▸ **What to produce**
Though the records contain pictures, copy none of them; repeat exactly the lines from the one with "Viewport: 1091px width, 892px" to the end.

(Stored items)
━━━━━━━━━━━━━━━━━━━━━━━━━━━━━━
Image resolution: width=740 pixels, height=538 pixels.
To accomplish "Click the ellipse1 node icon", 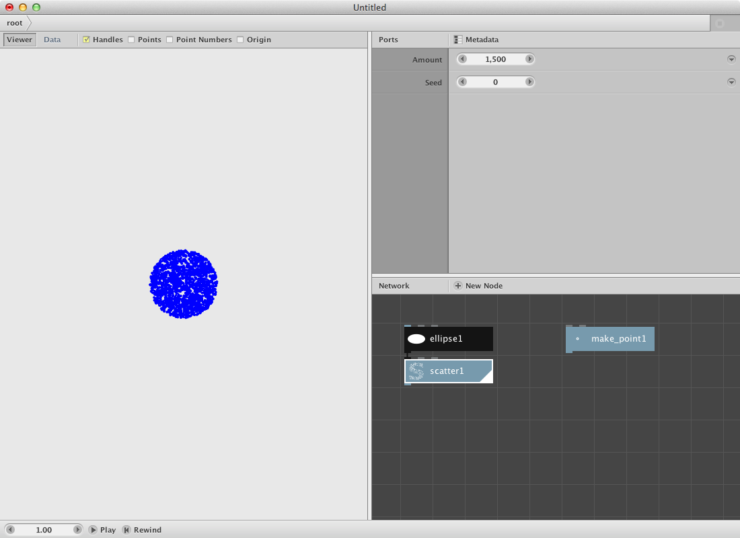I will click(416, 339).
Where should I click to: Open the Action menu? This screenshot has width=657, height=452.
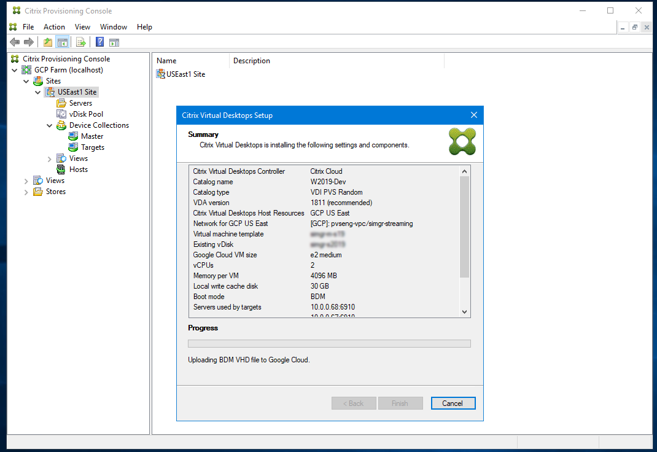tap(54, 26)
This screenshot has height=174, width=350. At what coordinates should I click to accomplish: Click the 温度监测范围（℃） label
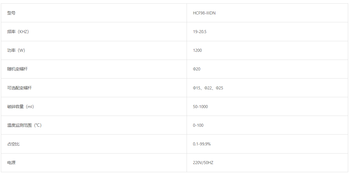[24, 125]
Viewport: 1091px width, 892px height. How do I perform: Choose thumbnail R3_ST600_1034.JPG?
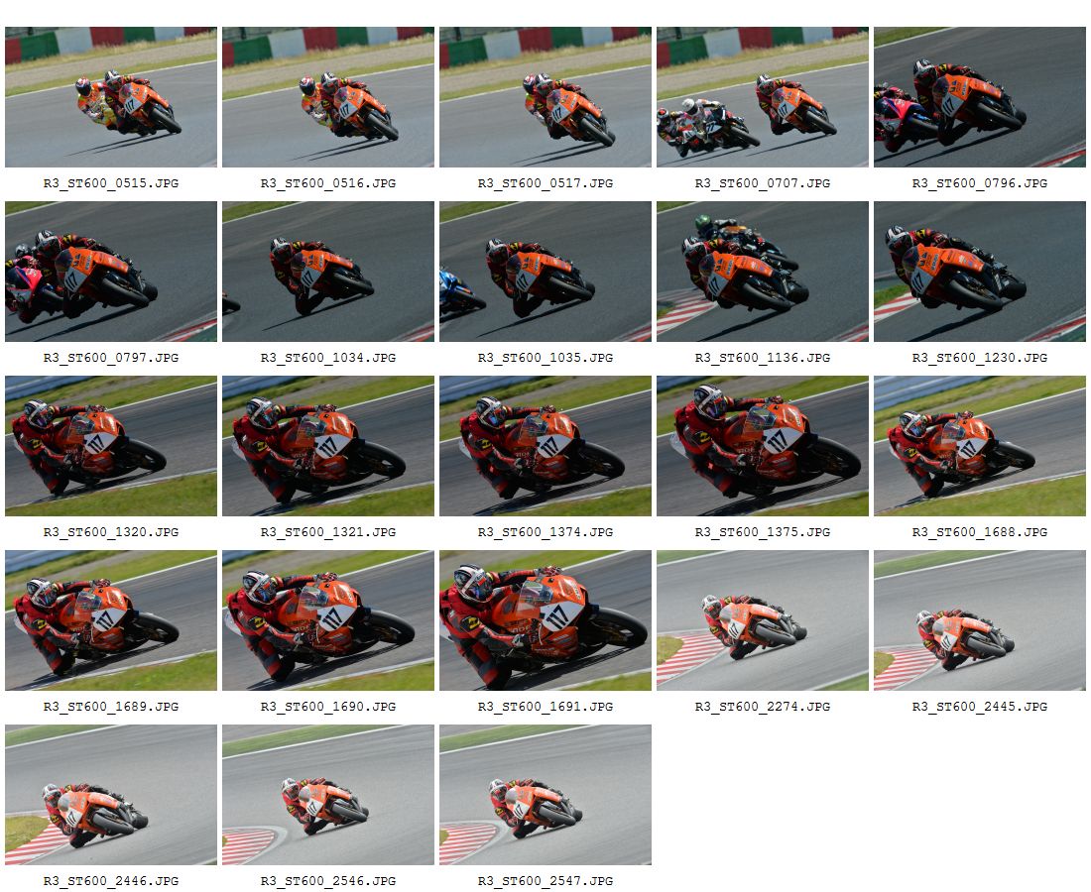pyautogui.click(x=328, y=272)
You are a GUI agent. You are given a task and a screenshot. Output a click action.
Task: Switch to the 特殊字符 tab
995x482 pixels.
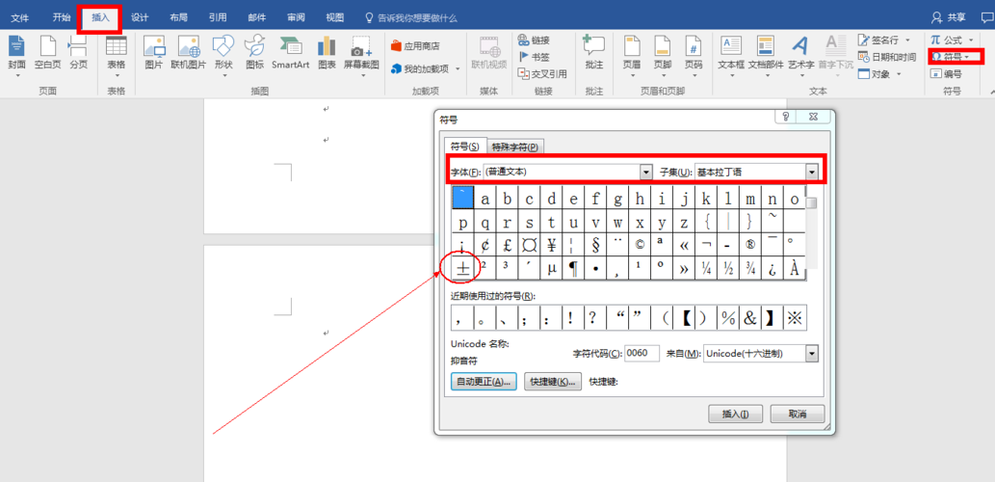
━━━━━━━━━━━━━━━━━━━━━━━━━━━━━━
▸ **Worked solution**
Viewport: 1091px width, 892px height. How do I perform: Choose thumbnail R3_ST600_1034.JPG?
pyautogui.click(x=328, y=272)
You are a GUI agent. You are given a task and a screenshot. Output a click action.
Task: Switch to the 特殊字符 tab
995x482 pixels.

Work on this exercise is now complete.